A Publication
of Reliable Methods
for the Preparation
of Organic Compounds
Annual Volume
Org. Synth. 1979, 59, 35
DOI: 10.15227/orgsyn.059.0035
Submitted by Michael E. Jung1 and Mark A. Lyster12.
Checked by Joan Huguet, H. Shibuya, and S. Masamune.
1. Procedure
A. Iodotrimethylsilane. A 250-ml., two-necked, round-bottomed flask equipped with a magnetic stirring bar, an addition funnel for solids (Note 1), and a reflux condenser bearing a nitrogen inlet is charged with 5.6 g. (0.21 mole) of aluminum powder (Note 2) and 16.2 g. (0.100 mole) of hexamethyldisiloxane (Note 3) and purged with nitrogen. The mixture is stirred and heated with an oil bath at 60° as 50.8 g. (0.200 mole) of iodine is added slowly through the addition funnel over 55 minutes (Note 4). The bath temperature is raised to ca. 140°, and the mixture is heated under reflux for 1.5 hours. The reflux condenser is removed, and the flask is equipped for distillation at atmospheric pressure. The bath temperature is gradually raised from 140° to 210°, and the clear, colorless distillate is collected, yielding 32.6–35.3 g. (82–88%) of iodotrimethylsilane, b.p. 106–109° (Note 5) and (Note 6).
B. Cyclohexanol. A 25-ml., oven-dried, round-bottomed flask is charged with 1.722 g. (0.01524 mole) of cyclohexyl methyl ether (Note 7). The flask is purged with nitrogen and sealed with a rubber septum. With oven-dried syringes, 4 ml. of chloroform (Note 8), 0.5 g. (0.5 ml., 0.006 mole) of pyridine (Note 8) and (Note 9), and 4.8 g. (3.5 ml., 0.024 mole) of freshly prepared iodotrimethylsilane are injected into the flask in the order specified. When the iodotrimethylsilane is added, the solution becomes slightly yellow and a precipitate appears. The mixture is heated without stirring at 60° for 64 hours, after which the reaction is normally complete (Note 10). Anhydrous methanol (2 ml.) is added, the mixture is cooled to room temperature, and the volatile components (Note 11) are removed on a rotary evaporator. Approximately 10 ml. of anhydrous diethyl ether (Note 12) is added, and the resulting suspension is filtered, removing pyridinium hydroiodide. The flask and the filter cake are washed thoroughly with ca. 50 ml. of anhydrous ether. The ether is evaporated, and the residual oil is purified by chromatography on 70 g. of silica gel packed with anhydrous ether in a 3 × 50 cm. glass column. The column is eluted with anhydrous ether, and 5–7 ml. fractions are collected and analyzed by TLC (Note 13). Fractions containing product are combined and evaporated, affording 1.26–1.35 g. (83–89%) of cyclohexanol (Note 14).
2. Notes
1. The submitters have used both an addition funnel with a worm gear delivery similar to those manufactured by Normag, and an Erlenmeyer flask attached to the neck of the reaction vessel with a piece of Gooch rubber tubing. Normag addition funnels are available from Lab Glass, Inc., P. O. Box 610, Vineland, New Jersey 08360.
2. The submitters purchased aluminum powder from MC and B Manufacturing Chemists. The metal used by the checkers was supplied by J. T. Baker Chemical Company.

### Part of a data file
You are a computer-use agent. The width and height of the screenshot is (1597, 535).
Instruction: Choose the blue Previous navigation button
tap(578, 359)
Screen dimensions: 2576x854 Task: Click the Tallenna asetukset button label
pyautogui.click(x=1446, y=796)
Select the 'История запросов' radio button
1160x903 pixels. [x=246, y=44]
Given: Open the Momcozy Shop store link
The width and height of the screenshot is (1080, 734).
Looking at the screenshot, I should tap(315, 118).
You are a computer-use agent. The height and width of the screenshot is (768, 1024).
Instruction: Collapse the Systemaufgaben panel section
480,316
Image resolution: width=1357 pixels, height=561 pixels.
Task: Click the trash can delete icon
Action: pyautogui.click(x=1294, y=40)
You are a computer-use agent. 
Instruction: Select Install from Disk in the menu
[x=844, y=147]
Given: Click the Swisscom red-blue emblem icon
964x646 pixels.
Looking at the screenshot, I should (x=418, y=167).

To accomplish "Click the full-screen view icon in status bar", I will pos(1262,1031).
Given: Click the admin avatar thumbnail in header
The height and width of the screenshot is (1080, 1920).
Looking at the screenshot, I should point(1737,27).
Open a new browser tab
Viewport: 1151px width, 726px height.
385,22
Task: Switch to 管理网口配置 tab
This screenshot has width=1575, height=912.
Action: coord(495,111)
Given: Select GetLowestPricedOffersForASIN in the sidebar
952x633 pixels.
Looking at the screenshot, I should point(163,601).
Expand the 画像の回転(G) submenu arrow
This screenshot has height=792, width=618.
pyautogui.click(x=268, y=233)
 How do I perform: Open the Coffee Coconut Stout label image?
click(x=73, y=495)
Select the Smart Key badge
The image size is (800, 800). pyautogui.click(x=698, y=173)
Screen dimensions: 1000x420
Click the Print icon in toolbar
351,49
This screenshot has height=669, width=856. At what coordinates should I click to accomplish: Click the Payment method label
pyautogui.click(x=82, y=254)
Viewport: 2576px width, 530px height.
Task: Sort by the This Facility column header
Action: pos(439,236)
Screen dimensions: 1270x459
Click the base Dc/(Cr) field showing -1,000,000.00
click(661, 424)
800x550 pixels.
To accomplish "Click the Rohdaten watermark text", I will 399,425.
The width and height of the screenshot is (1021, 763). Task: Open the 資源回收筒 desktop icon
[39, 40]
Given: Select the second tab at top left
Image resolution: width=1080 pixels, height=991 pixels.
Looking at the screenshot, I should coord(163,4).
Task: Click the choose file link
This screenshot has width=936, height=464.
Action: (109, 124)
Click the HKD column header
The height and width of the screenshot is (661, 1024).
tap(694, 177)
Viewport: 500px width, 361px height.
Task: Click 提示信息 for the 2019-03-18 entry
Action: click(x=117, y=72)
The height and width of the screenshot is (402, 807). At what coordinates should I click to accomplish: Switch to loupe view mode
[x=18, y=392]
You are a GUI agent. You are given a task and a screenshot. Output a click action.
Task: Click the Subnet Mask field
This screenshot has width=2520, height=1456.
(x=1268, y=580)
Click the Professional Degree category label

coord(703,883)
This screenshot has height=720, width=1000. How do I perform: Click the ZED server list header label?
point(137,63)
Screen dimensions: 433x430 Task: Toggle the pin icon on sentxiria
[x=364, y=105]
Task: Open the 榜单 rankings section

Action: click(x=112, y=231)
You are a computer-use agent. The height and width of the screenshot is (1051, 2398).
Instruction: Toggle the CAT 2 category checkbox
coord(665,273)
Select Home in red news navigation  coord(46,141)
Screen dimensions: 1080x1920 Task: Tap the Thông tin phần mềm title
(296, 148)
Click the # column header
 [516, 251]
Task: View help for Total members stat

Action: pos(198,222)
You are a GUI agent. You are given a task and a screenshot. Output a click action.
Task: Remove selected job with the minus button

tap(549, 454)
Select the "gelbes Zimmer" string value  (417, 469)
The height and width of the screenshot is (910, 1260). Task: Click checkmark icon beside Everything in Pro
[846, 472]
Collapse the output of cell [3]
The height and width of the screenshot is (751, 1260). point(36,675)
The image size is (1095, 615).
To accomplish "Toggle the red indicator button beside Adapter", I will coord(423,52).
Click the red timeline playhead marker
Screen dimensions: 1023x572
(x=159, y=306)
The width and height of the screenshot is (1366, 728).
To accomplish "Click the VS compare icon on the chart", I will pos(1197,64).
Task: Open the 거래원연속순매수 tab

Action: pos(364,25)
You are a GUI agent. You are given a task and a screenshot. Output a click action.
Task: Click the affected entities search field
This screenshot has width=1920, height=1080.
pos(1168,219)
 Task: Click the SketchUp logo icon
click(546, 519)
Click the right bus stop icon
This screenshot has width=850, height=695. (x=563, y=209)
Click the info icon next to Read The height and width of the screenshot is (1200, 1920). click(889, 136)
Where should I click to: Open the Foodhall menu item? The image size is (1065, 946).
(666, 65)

### EXERCISE TASKS
[a] List every company named in the Notes section of the Org. Synth. procedure for iodotrimethylsilane and cyclohexanol.
[b] Extend the Org. Synth. procedure for iodotrimethylsilane and cyclohexanol, picking up right after its final sentence.

### THE RESPONSES
[a]
Normag
Lab Glass, Inc.
MC and B Manufacturing Chemists
J. T. Baker Chemical Company

[b]
3. Hexamethyldisiloxane is available from Aldrich Chemical Company, Inc. The reagent may also be prepared by the procedure described in the following paragraph. The submitters have used chlorotrimethylsilane purchased from Aldrich Chemical Company, Inc., and Silar Laboratories, Inc. (10 Alplaus Road, Scotia, New York 12302) either as supplied or after distillation from calcium hydride. No appreciable difference in yield was noted between preparations using undistilled and distilled reagent.
A 250-ml., three-necked, round-bottomed flask equipped with a magnetic stirring bar, a pressure-equalizing dropping funnel, and a reflux condenser bearing a nitrogen inlet is charged with a solution of 7 g. (0.4 mole) of water in 72.7 g. (76.0 ml., 0.601 mole) of N,N-dimethylaniline and flushed with nitrogen. Stirring is begun, and 62.49 g. (73.00 ml., 0.5754 mole) of chlorotrimethylsilane is added dropwise over 50 minutes. The mixture is heated under reflux in an oil bath at 125–130° for 1 hour. The reflux condenser is replaced by a distilling head, and the product is distilled at atmospheric pressure. The fraction boiling at 98–101° is collected, dried over anhydrous magnesium sulfate, and filtered, affording 43–44 g. (92–94%) of hexamethyldisiloxane as a clear colorless liquid.
4. In a similar procedure for the preparation of iodotrimethylsilane, aluminum, iodine, and hexamethyldisiloxane are combined, and the mixture is heated to reflux.3 When this procedure was attempted by the submitters, violent exothermic reactions occurred at ca. 50–60°. The slow addition of iodine to the warm mixture described in the present procedure leads to a controlled, reproducible reaction.
5. The product is sometimes contaminated with a small amount of hexamethyldisiloxane. The amount of this contaminant is minimized by using longer reaction times and by careful handling to avoid contact with atmospheric moisture. The product may become discolored during storage, in which case it may be purified by distillation from copper powder. The 1H NMR spectrum of iodotrimethylsilane (CDCl3) exhibits a singlet at δ 0.71 in the presence of benzene as internal standard.
6. The submitters obtained 69.4 g. (87%) of product when the scale was doubled.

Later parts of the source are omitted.